Quelques heures plus tard le jeune femme monta sur la plaine pour y déposer Hegoa. Jamais les villageois ne l’auraient, ils ne lui couperaient pas ses ailes, elle y veillerait.
Ses yeux s’égarèrent dans le vide.
« S’il te plaît, protège le. »
Et, tandis qu’elle redescendait affronter le village, l’air humide de la nuit au creux de ses lèvres avait le goût des promesses éternelles.
Plan fixe sur un carré de nuit. Le crissement du bois se mêle au rire d’un enfant.
« Plus fort ! »
Deux petites jambes traversent le champ, tendues vers le ciel avant de se replier sur elles-mêmes.
« Encore ! »
Le vent, posté derrière l’enfant, attrape de façon rythmique les bords de la balançoire afin de la propulser dans les airs.
Lentement les contours de la Lune se dessinent dans le coin droit du cadre tandis que les mains de l’enfant se tendent vers elle.
« Approche, je ne vais pas te faire de mal. »

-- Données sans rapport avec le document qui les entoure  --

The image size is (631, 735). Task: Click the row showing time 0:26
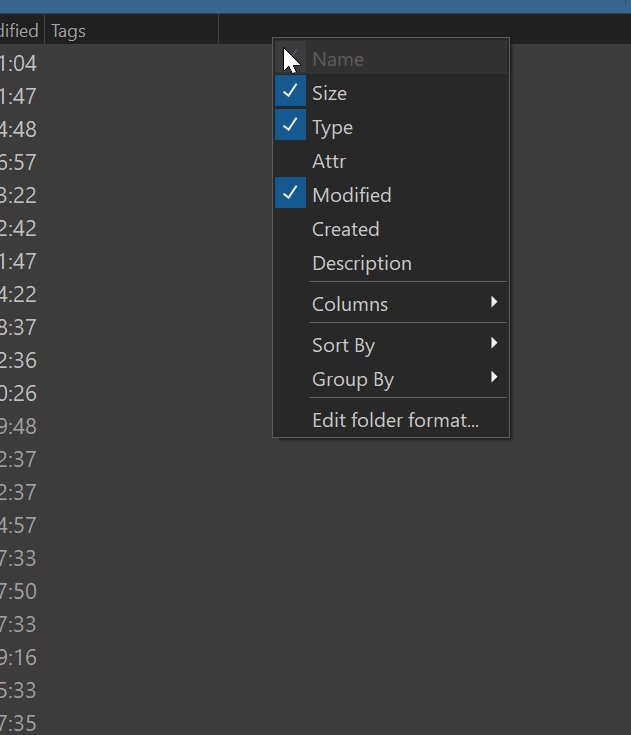pyautogui.click(x=18, y=393)
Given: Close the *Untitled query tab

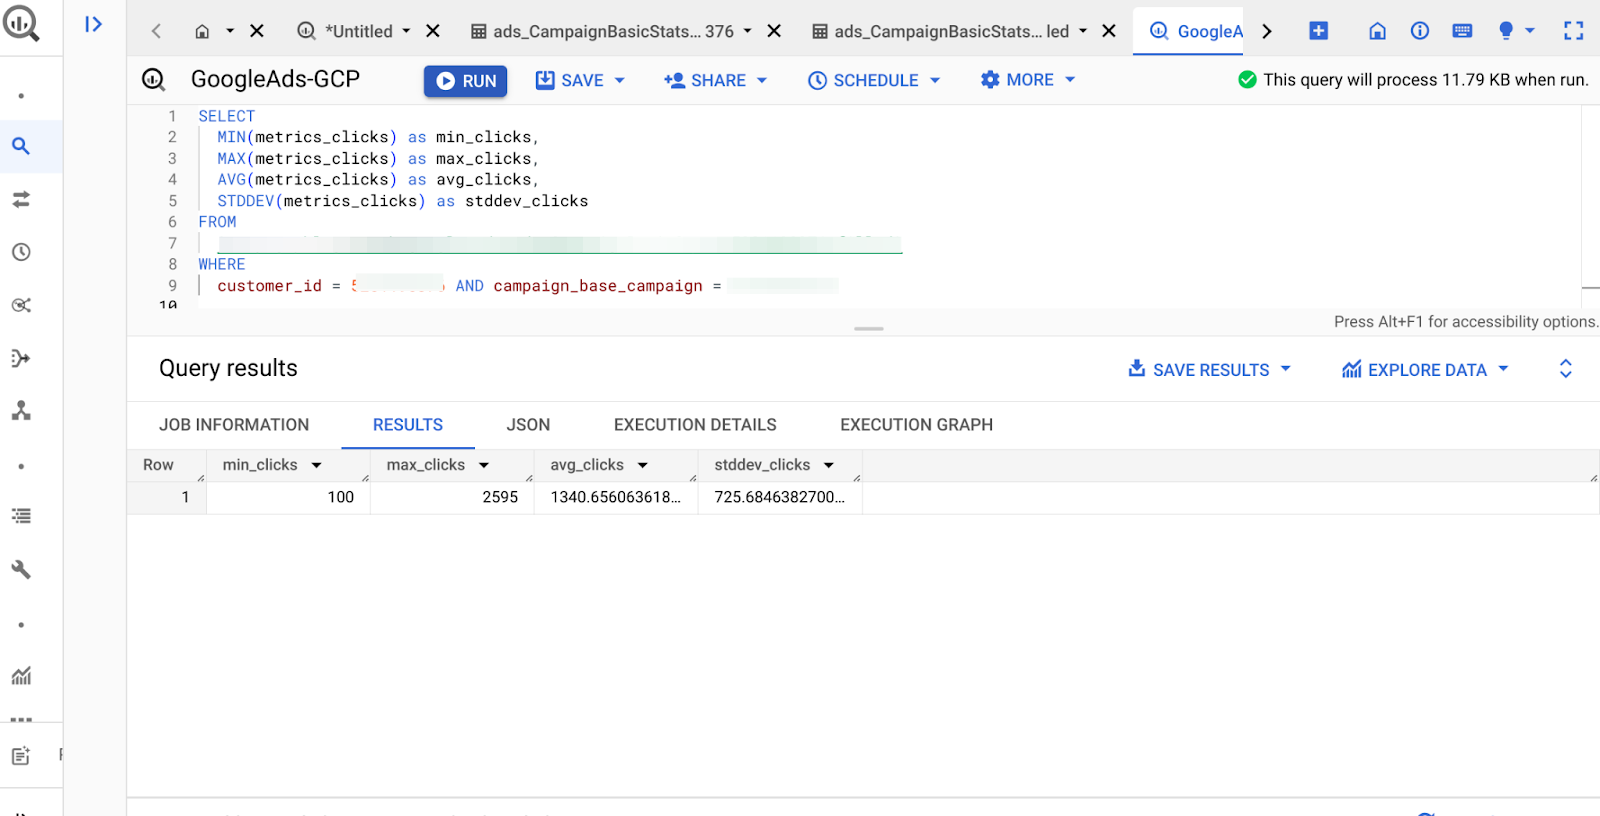Looking at the screenshot, I should (433, 31).

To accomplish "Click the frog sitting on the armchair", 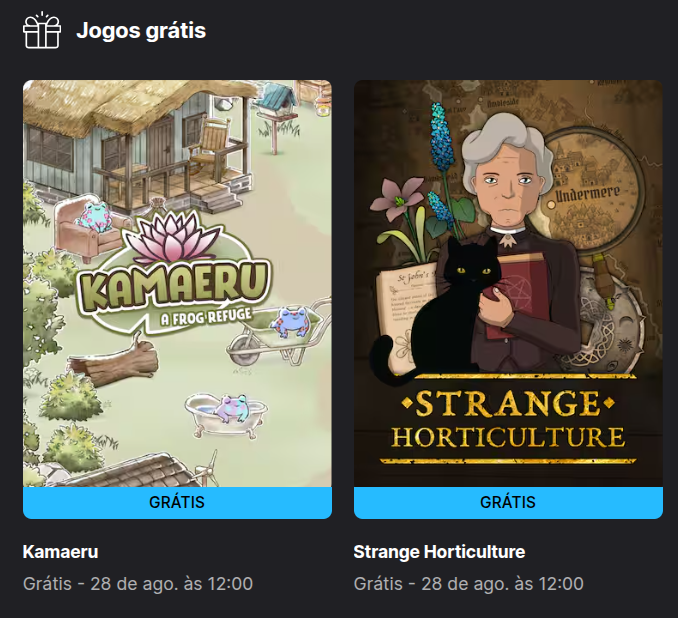I will pos(92,215).
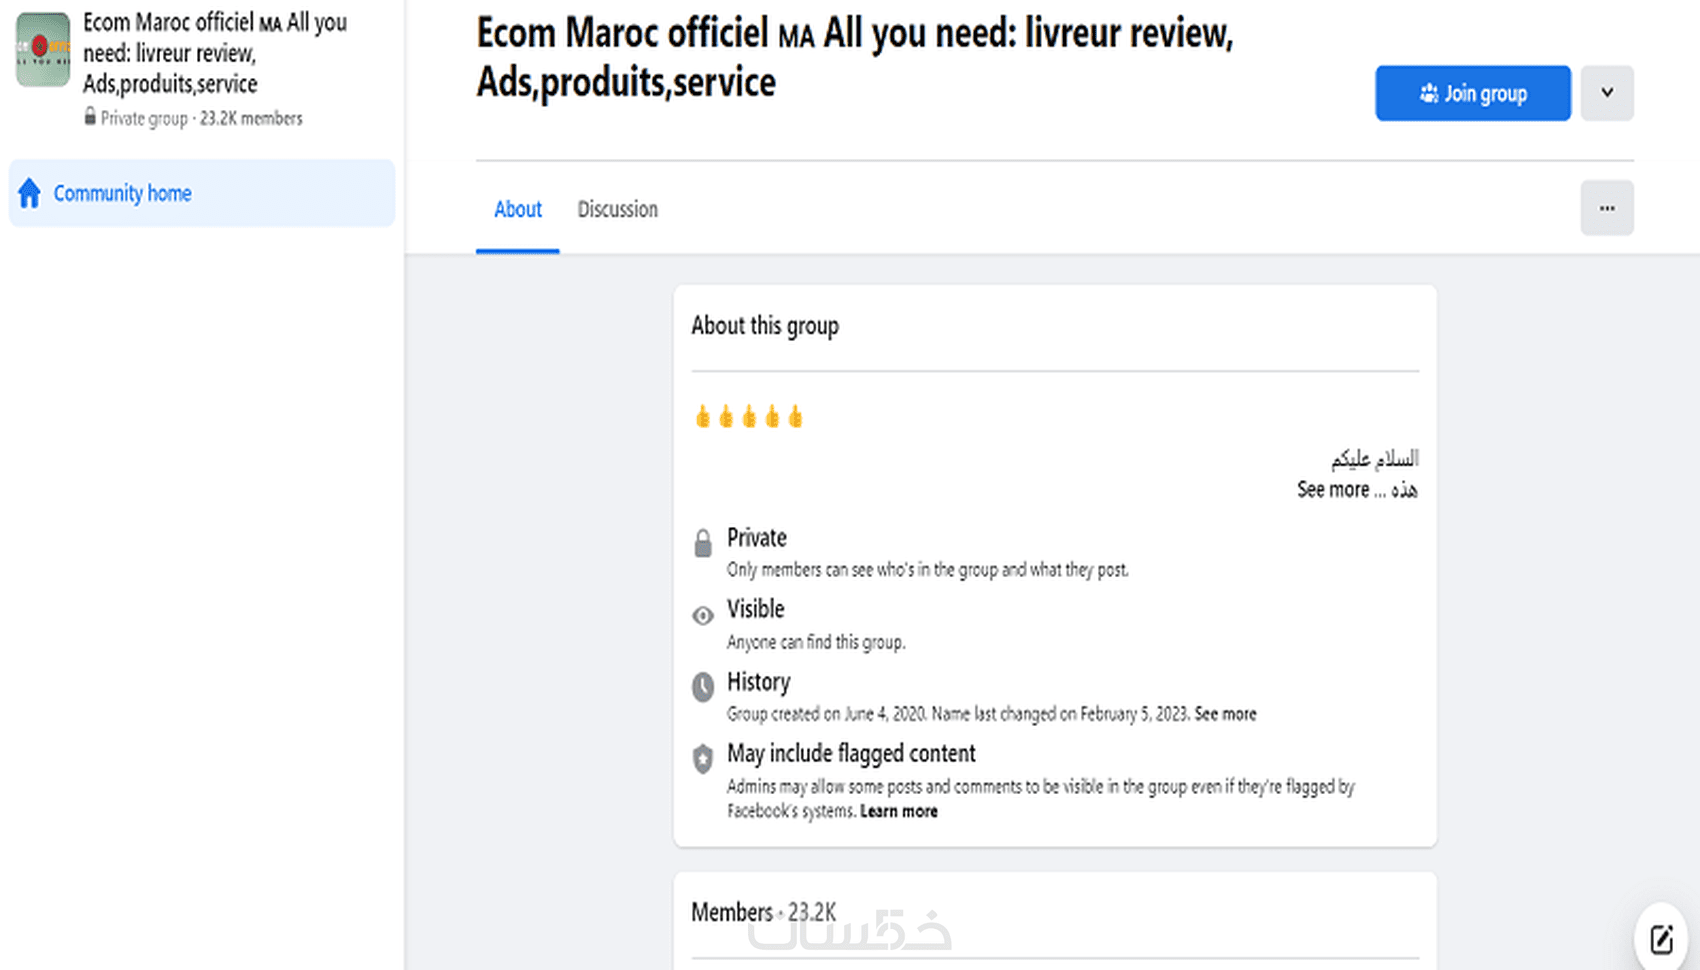
Task: Click the Join group button
Action: coord(1472,93)
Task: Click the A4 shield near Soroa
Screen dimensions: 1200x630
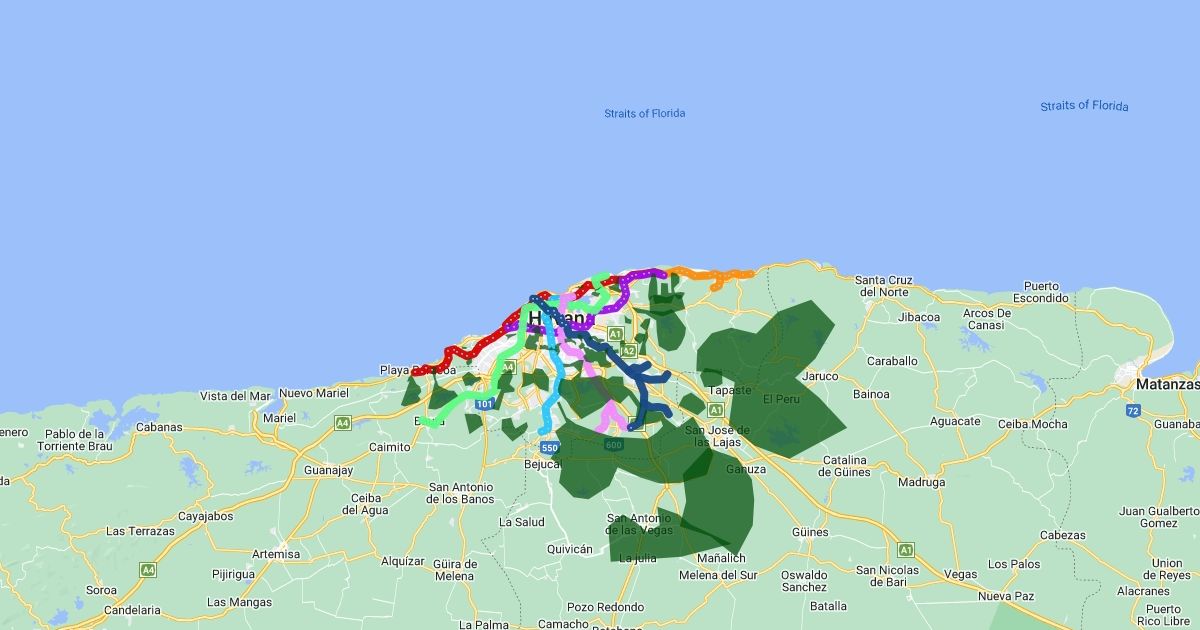Action: [x=148, y=569]
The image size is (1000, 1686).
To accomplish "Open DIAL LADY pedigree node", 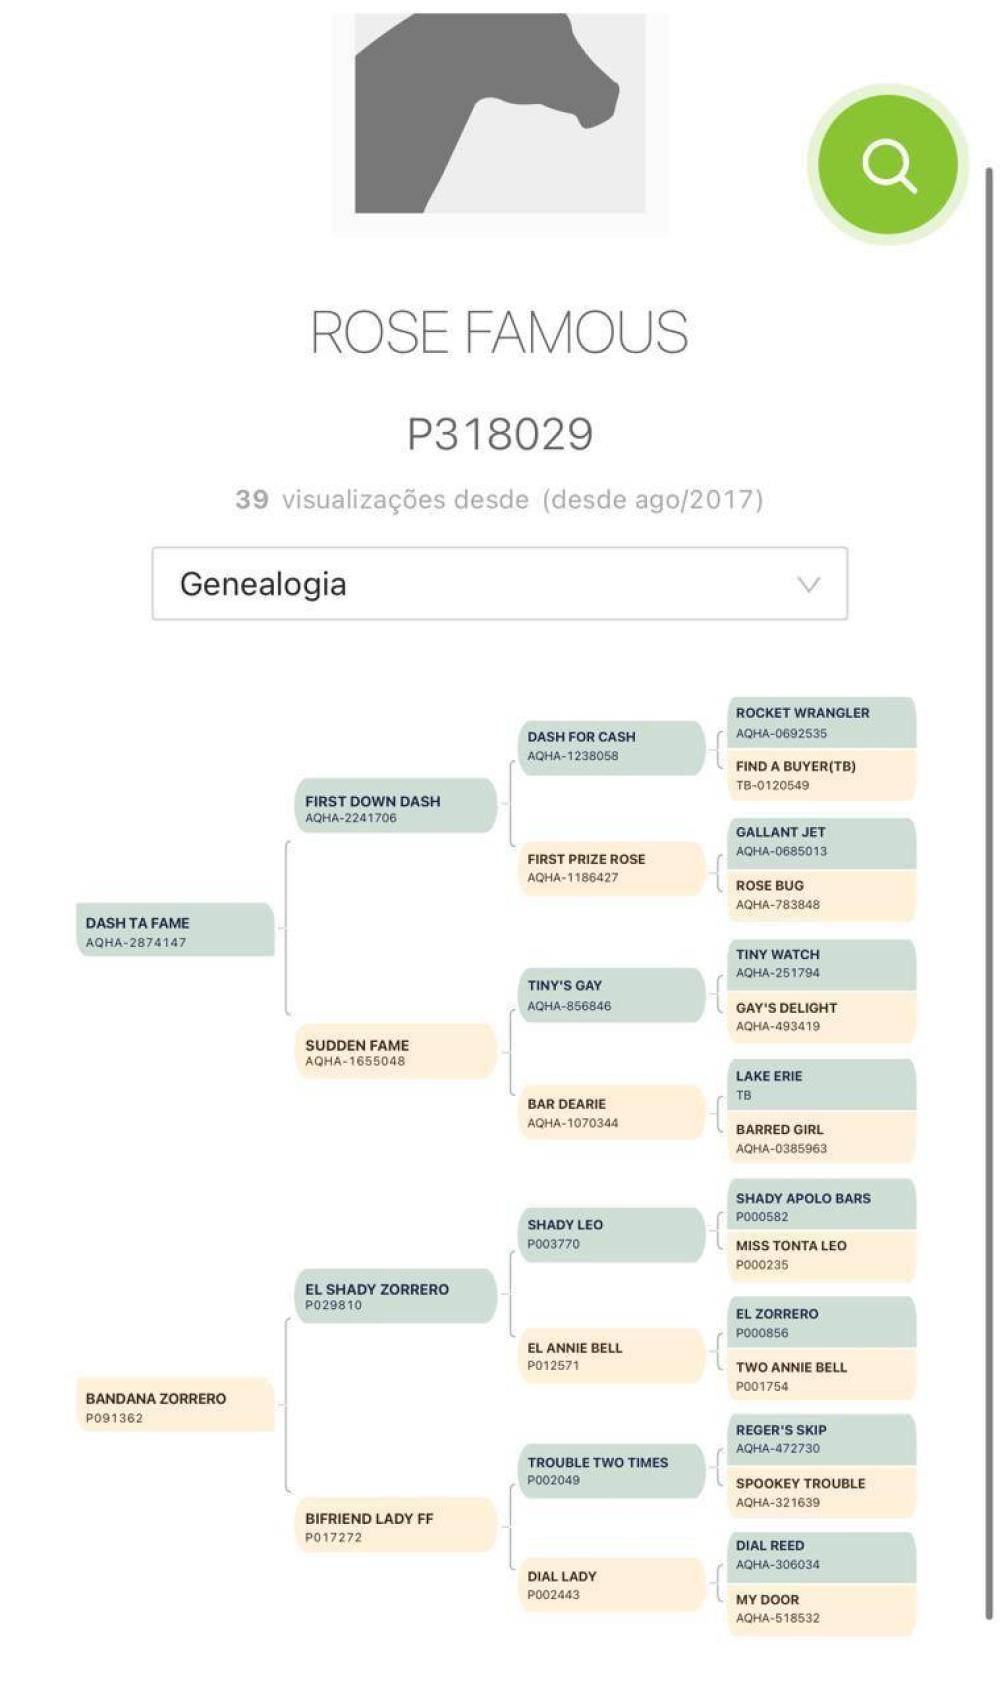I will (612, 1584).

Ce soir là la Lune en était à son premier quart et semblait aussi fragile qu’une femme venant d’enfanter.
« Comment t’appelles-tu ? »
Bruissement d’aile alors que, doucement, deux paires de serre se referment sur l’arrête de la Lune.
« Moi c’est Hegoa. »
Dans le lointain des torches rallument les étoiles de la terre.
« Dis, tu m’apprends à voler ? »
Et, lorsque les deux oiseaux s’élancèrent dans les airs, l’enfant lâcha la corde suspendue aux étoiles et sauta dans le vide. Alors, dans le vent il vola et les rêves, doucement, repeuplèrent le ciel.
***
Une petite main tira sur ma manche, faisant déraper ma plume.
« Pourquoi est-ce que la jeune femme ne retourne pas voir le vent ? »
Je regardai son visage et ses grands yeux emplis de questions. Il me ressemblait un peu mais il avait les cheveux blonds d’Hegoa. Il était toujours là près de la plume, comme un encrier.
« Parce que toutes les femmes s’en vont un jour bien que l’on ignore souvent leurs raisons. Celle que j’aimais est partie. »
Il inclina légèrement la tête sur le côté, semblant ne pas comprendre.
« C’est à cause des villageois ?
- Peut-être. »
Alors que je lui souriais, satisfait de ma réponse il fit demi-tour et, en le regardant s’éloigner je cru distinguer dans son dos l’étrange reflet de deux ailes.